Alexander Hamilton - bust x by Marion Doss is licensed under CC BY-SA 2.0.
A. Hamilton and his wife Elizabeth Schuyler had eight children, including their daughter Eliza. Eliza married a Jewish physician and converted to Judaism. Because Hamilton was killed by Aaron Burr when Eliza was only four years old, he was not around to see his daughter grow up; however, Hamilton’s wife Elizabeth attended Eliza’s wedding and later attended the bar mitzvah of Eliza’s son Alexander, at Congregation Shearith Israel on Manhattan’s Upper West Side.
B. While little is known about Hamilton’s mother, she was known to be of French Hugenot and British ancestry. There is some evidence that she was the illegitimate daughter of a member of the Rothschild banking family. While this has not been proven, one piece of evidence for this story is that when Hamilton founded the Bank of New York, among the original members of the bank’s board of governors was Jakob Mayer Rothschild, who was part of the French branch of the family and was one of the two Jewish financiers (the other being Haym Solomon) of the American Revolution.
C. Because Hamilton’s mother had never divorced her first husband, Alexander was considered illegitimate in the eyes of the Anglican church. As a result, he was not allowed to attend the local Anglican school, but instead attended a Jewish Day School where he learned to recite the Ten Commandments in Hebrew.
D. Charlestown, where Hamilton grew up on the island of Nevis, had a large Jewish population as a result of immigration from Spain and Portugal at the time of the Inquisition. Hamilton’s best friend growing up was a Jewish boy named Moises de Leon. Hamilton later wrote that he first learned about what freedom meant by going to a Passover seder at his friend Moises’ house, and this influenced his views on liberty and religious freedom in the newly independent United States.
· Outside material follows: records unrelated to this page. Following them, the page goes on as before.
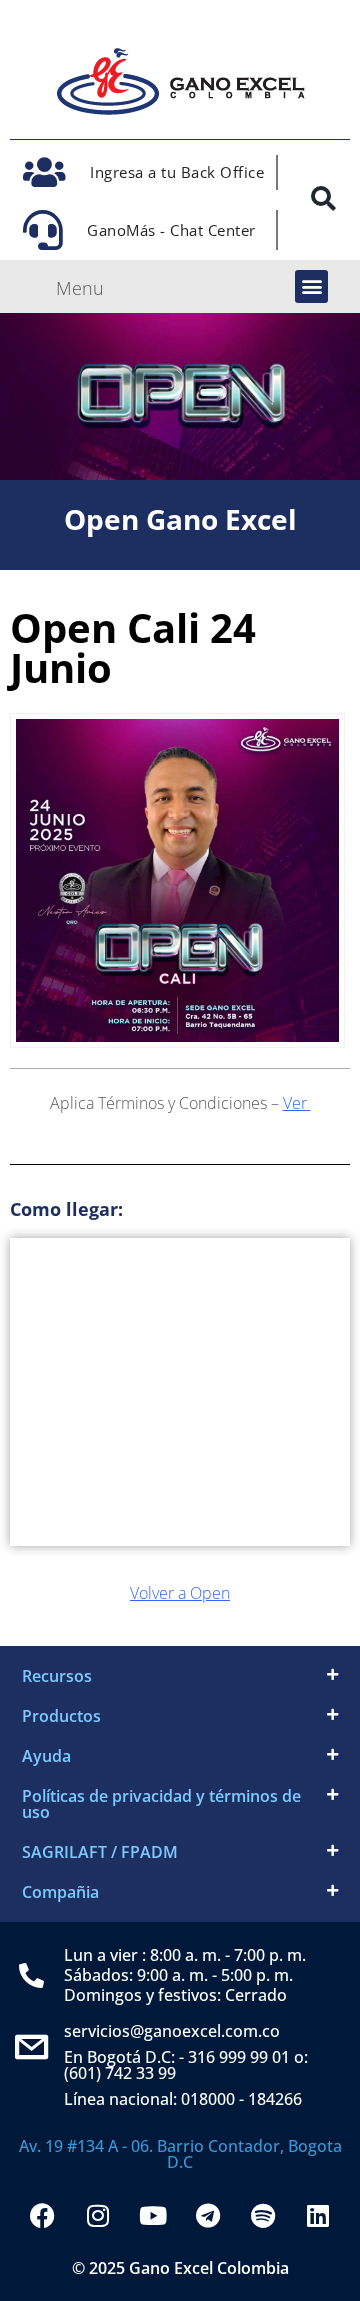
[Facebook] (43, 2215)
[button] (311, 286)
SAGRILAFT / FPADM (100, 1852)
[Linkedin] (318, 2215)
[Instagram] (98, 2215)
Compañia (60, 1892)
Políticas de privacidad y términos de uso (161, 1804)
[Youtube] (153, 2215)
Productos (61, 1716)
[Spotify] (263, 2215)
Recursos (57, 1676)
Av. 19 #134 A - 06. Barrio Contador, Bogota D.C (180, 2154)
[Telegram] (208, 2215)
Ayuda (46, 1756)
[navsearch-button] (323, 203)
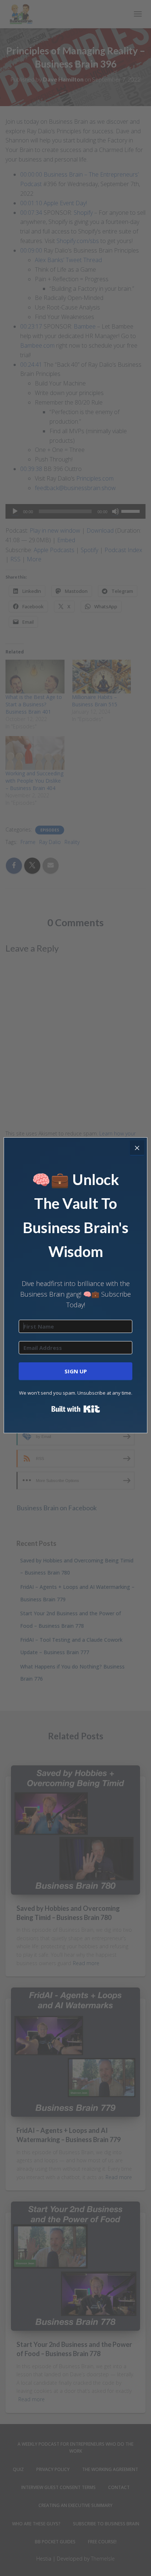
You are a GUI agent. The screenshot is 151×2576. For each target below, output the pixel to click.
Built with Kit (75, 1409)
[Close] (137, 1147)
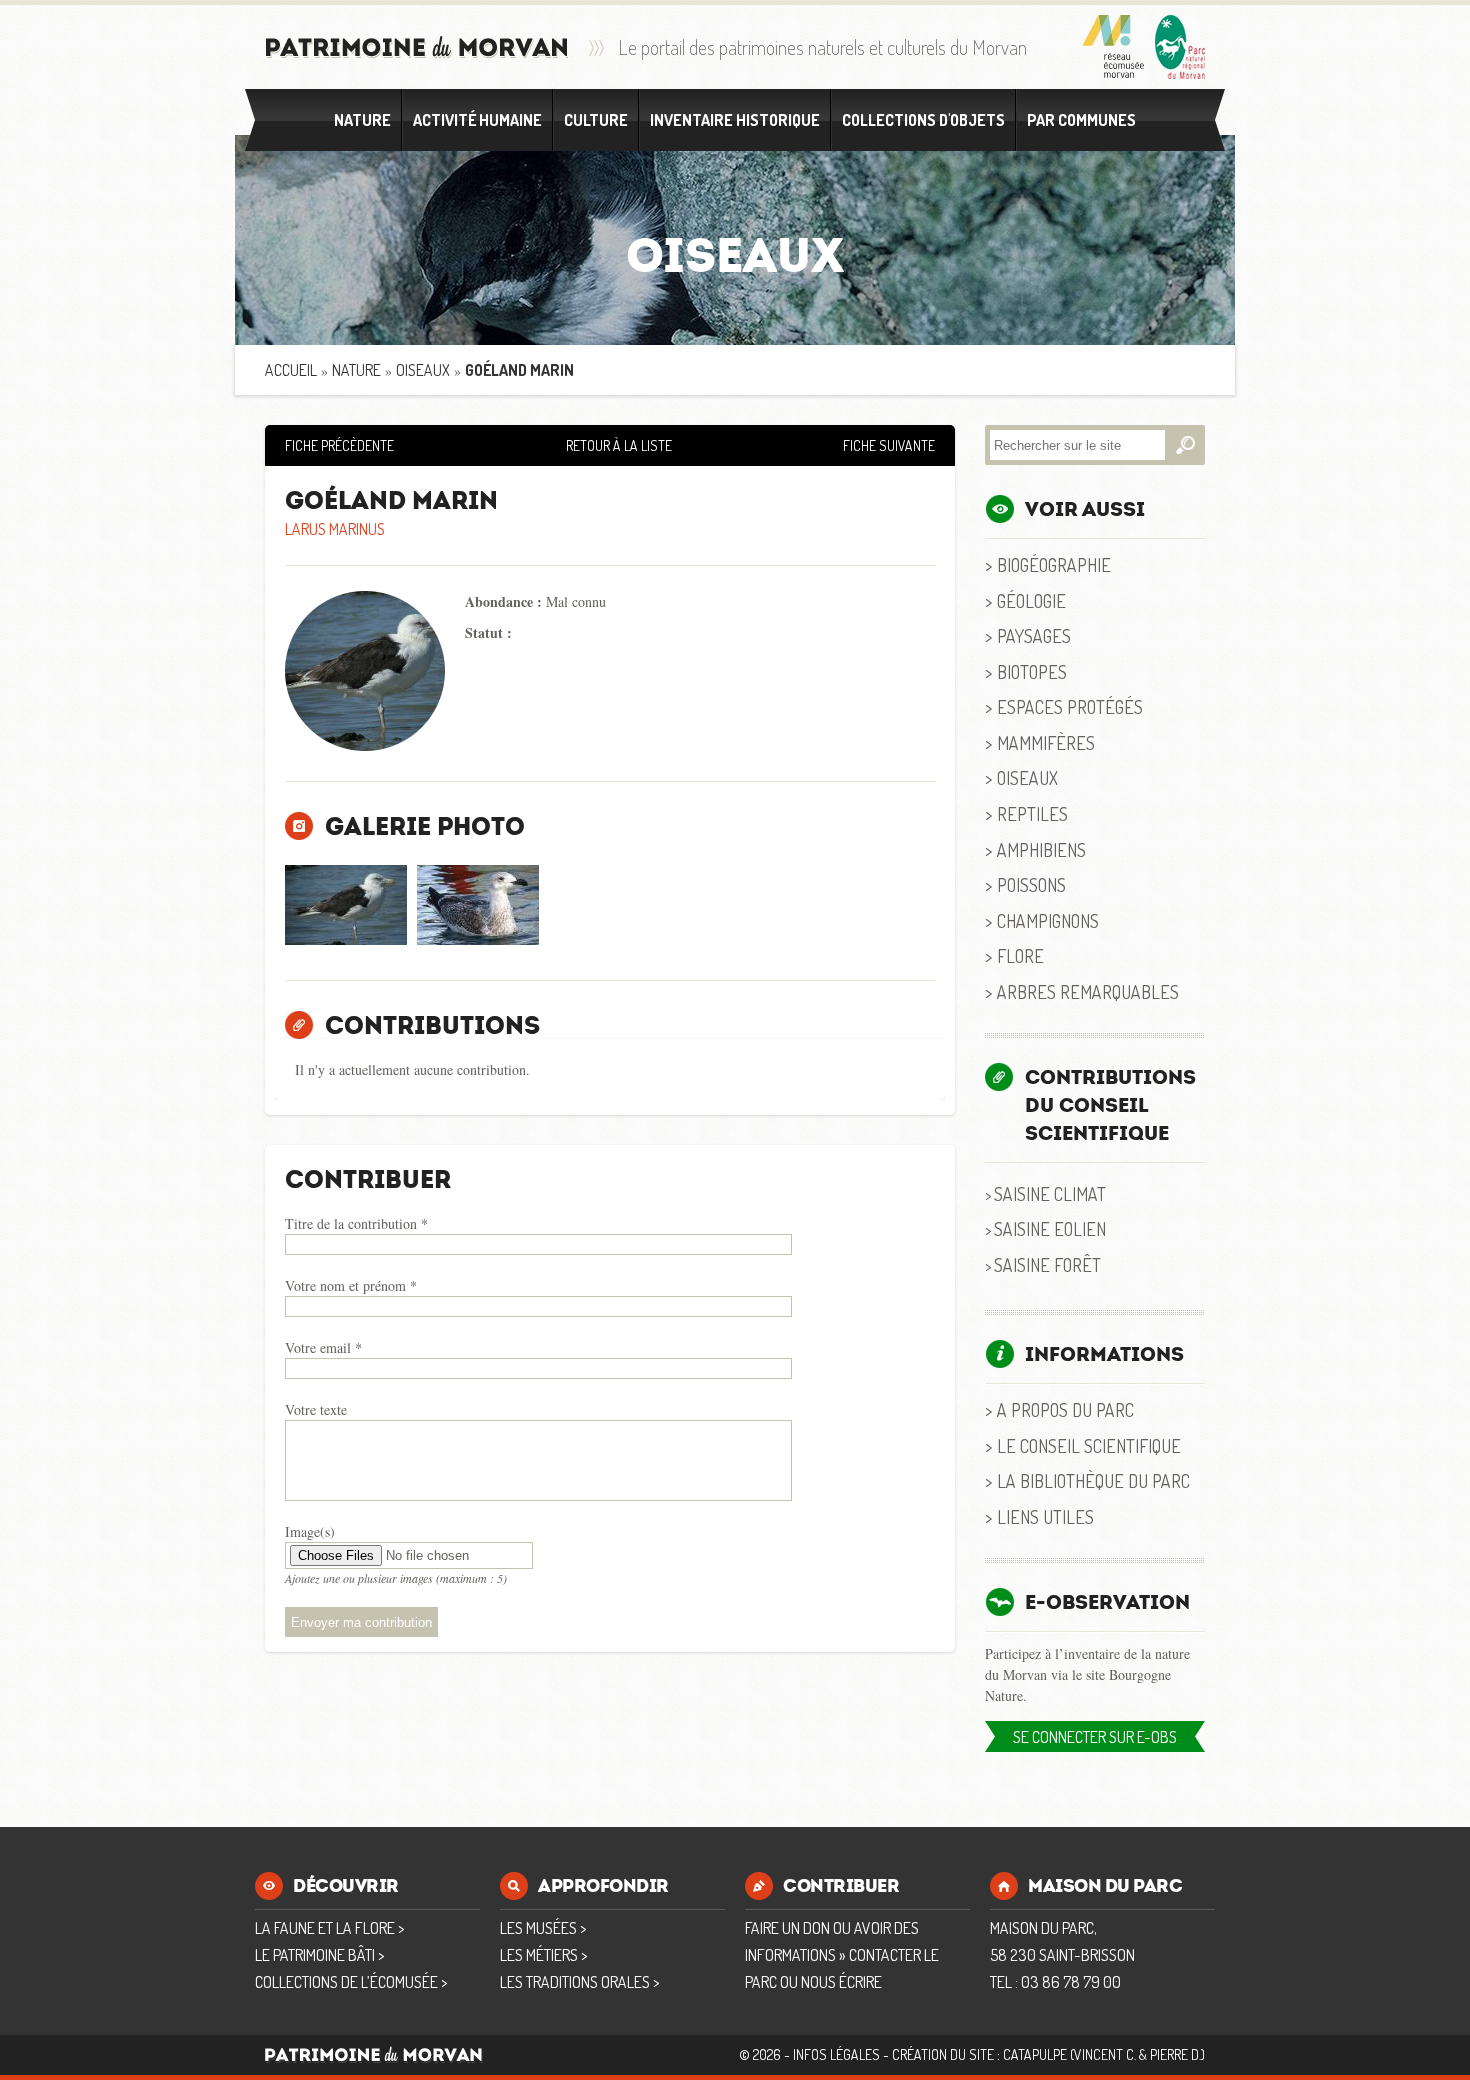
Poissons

E. A number of Jewish newspapers published under Orthodox or Chassidic auspices, such as Hamodia and Di Tzeitung, do not print pictures of women, believing that this violates the custom of tznius, or modesty, and would be offensive to readers. Some papers have even removed women from photographs that they published (for example when Secretary of State Hillary Clinton was airbrushed out of the iconic picture at the White House Situation Room as she and others watched the raid on Osama bin Laden’s compound by Navy Seals). In a similar vein, one Jewish newspaper covered last week’s incident in which Mike Pence attended the Hamilton performance and was addressed by the cast, but rather than print the name of the show, they referred to the show as “Beefilton.” Editors explained that using the actual name of the show would violate the laws of kashruth and would be offensive to readers.